Entries on finding words and elements:

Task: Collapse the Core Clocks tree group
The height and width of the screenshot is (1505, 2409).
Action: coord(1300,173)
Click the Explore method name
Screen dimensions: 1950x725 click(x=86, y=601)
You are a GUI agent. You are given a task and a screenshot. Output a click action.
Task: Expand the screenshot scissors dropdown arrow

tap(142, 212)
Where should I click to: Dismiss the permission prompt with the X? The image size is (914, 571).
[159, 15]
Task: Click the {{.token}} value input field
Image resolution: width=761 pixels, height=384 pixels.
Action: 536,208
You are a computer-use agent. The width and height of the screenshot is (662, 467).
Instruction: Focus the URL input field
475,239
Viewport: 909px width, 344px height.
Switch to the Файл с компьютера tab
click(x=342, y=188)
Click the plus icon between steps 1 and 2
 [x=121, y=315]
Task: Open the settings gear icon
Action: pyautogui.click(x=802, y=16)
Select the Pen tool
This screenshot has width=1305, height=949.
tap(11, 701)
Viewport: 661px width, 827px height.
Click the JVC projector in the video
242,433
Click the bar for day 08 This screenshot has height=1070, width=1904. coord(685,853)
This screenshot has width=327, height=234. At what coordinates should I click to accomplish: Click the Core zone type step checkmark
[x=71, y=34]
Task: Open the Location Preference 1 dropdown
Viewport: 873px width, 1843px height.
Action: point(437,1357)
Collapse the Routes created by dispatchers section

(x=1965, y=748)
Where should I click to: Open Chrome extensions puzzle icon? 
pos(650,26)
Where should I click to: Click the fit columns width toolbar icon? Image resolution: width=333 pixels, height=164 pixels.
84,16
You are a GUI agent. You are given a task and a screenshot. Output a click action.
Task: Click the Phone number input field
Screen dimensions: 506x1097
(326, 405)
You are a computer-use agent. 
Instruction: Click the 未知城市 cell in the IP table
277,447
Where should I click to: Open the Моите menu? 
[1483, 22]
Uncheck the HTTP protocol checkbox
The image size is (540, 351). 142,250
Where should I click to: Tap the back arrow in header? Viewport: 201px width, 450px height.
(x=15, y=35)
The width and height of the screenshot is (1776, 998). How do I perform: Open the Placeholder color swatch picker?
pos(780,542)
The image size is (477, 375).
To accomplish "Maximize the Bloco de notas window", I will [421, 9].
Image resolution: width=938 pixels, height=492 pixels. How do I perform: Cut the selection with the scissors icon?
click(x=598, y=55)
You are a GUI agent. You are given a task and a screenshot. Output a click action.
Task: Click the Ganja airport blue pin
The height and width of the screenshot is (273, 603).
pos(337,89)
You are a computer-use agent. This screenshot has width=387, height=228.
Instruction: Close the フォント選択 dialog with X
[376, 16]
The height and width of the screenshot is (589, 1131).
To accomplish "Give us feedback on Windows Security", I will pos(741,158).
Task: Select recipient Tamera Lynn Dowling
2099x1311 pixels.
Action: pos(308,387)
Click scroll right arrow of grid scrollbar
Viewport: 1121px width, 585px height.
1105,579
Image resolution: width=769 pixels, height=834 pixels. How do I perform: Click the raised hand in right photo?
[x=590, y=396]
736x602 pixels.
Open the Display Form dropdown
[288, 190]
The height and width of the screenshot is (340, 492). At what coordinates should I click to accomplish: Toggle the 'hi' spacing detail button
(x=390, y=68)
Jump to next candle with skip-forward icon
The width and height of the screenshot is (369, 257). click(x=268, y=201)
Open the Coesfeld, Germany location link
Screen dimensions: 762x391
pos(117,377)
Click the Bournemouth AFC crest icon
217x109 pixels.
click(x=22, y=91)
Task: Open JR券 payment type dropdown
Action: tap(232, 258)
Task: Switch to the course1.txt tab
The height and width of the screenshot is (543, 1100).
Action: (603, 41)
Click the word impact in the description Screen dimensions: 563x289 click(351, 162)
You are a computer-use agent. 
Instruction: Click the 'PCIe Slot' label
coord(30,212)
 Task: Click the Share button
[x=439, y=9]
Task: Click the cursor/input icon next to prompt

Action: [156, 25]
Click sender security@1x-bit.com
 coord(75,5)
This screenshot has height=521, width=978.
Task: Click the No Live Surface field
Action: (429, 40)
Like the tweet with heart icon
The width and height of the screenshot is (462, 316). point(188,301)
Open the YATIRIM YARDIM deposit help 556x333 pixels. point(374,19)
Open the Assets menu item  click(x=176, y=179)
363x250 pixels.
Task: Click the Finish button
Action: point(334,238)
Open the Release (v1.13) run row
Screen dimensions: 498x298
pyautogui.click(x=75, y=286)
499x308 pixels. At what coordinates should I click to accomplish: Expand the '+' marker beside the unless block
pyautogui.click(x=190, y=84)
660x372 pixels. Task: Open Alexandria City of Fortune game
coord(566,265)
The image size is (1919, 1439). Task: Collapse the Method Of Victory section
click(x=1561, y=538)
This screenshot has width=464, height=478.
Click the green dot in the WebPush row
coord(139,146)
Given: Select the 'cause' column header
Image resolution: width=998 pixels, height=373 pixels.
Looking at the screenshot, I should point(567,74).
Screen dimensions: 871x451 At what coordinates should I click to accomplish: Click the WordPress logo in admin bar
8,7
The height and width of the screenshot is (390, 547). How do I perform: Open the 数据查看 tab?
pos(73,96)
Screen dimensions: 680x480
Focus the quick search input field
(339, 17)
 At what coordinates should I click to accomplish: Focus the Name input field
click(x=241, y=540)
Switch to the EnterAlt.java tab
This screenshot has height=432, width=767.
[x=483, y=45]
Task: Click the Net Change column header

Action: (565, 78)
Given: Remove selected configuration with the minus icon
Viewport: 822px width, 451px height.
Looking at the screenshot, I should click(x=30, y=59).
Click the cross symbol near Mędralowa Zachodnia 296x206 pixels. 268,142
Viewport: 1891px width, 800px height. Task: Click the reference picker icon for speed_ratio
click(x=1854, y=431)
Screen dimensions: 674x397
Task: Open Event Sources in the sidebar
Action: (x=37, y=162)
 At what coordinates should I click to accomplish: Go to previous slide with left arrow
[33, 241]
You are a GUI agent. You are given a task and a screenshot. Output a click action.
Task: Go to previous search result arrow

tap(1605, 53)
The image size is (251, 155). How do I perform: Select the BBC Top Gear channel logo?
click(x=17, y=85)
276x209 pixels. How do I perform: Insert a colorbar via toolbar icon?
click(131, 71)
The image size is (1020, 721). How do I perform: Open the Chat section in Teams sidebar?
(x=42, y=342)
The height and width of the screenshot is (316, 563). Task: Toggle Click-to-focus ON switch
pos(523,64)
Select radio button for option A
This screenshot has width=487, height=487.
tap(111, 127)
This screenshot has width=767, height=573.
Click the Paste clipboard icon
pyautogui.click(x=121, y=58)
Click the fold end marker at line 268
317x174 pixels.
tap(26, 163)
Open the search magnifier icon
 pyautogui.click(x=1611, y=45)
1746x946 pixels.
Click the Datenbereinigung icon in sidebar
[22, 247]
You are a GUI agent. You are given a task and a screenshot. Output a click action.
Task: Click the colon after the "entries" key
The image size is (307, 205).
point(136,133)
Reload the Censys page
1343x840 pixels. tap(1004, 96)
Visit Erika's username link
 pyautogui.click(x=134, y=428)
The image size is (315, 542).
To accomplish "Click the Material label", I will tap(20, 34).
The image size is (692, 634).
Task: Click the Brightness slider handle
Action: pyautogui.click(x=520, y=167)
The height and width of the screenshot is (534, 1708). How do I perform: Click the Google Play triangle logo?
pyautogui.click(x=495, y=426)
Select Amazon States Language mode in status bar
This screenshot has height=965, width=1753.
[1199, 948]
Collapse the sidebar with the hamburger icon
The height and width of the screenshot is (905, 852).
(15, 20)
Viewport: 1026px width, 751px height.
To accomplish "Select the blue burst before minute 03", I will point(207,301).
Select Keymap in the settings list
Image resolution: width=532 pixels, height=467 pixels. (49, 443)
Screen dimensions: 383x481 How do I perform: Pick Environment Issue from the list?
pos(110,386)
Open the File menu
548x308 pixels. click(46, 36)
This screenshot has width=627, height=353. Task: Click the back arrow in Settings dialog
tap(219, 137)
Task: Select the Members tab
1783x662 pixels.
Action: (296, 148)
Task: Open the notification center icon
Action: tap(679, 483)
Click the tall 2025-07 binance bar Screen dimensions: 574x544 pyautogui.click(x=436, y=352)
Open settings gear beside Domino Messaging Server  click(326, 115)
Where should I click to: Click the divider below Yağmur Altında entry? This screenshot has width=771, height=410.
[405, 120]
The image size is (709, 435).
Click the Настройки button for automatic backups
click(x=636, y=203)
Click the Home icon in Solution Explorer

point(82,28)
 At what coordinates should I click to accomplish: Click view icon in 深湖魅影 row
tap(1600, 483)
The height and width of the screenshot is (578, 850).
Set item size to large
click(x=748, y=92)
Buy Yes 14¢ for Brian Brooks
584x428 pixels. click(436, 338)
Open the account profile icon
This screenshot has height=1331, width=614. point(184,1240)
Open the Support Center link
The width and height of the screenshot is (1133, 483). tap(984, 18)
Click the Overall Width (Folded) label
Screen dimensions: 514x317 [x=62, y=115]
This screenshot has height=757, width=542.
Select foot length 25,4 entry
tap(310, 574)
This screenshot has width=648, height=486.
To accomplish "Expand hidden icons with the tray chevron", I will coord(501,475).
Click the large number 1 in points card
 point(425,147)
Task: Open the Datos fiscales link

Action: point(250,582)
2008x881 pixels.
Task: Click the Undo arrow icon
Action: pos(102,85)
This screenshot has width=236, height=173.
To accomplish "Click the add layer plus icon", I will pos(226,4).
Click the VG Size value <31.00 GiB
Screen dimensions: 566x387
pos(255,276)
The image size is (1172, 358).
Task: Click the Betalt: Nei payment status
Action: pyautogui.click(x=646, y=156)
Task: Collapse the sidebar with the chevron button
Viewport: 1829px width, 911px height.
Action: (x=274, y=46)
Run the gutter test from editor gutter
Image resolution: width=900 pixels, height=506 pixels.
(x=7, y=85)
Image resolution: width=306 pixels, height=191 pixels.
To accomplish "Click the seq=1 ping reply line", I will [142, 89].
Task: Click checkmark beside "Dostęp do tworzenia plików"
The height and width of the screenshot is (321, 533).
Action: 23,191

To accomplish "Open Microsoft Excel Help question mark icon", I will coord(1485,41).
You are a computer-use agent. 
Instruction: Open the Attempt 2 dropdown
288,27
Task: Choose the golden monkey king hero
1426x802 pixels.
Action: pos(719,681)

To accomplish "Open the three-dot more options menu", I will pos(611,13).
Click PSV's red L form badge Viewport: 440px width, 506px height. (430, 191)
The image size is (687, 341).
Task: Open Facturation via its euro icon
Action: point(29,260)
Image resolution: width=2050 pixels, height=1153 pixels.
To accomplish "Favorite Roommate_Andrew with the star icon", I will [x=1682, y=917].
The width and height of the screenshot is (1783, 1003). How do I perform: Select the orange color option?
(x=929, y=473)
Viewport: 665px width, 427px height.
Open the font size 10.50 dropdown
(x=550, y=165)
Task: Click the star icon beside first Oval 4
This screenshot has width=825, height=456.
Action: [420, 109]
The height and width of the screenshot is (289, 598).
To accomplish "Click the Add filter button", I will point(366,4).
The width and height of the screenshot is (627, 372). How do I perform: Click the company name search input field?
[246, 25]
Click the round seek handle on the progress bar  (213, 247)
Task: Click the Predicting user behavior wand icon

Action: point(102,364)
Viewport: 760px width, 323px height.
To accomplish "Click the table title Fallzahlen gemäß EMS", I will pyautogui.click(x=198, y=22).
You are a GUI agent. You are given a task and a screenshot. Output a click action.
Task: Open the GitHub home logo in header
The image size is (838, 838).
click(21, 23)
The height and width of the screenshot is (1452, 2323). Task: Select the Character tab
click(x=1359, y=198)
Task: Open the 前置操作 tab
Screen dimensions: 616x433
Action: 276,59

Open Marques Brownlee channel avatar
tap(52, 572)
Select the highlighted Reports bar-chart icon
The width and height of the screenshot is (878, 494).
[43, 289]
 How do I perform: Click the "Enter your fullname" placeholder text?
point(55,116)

PROBLEM TO SOLVE
Put everything from the line containing "Uncheck the HTTP protocol checkbox" down to the line containing "pos(337,89)" into a numbered list, leaving out blank lines.

OUTPUT FOR THIS EXERCISE
1. Uncheck the HTTP protocol checkbox
2. The image size is (540, 351). 142,250
3. Where should I click to: Tap the back arrow in header? Viewport: 201px width, 450px height.
4. (x=15, y=35)
5. The width and height of the screenshot is (1776, 998). How do I perform: Open the Placeholder color swatch picker?
6. pos(780,542)
7. The image size is (477, 375).
8. To accomplish "Maximize the Bloco de notas window", I will [421, 9].
9. Image resolution: width=938 pixels, height=492 pixels. How do I perform: Cut the selection with the scissors icon?
10. click(x=598, y=55)
11. You are a GUI agent. You are given a task and a screenshot. Output a click action.
12. Task: Click the Ganja airport blue pin
13. The height and width of the screenshot is (273, 603).
14. pos(337,89)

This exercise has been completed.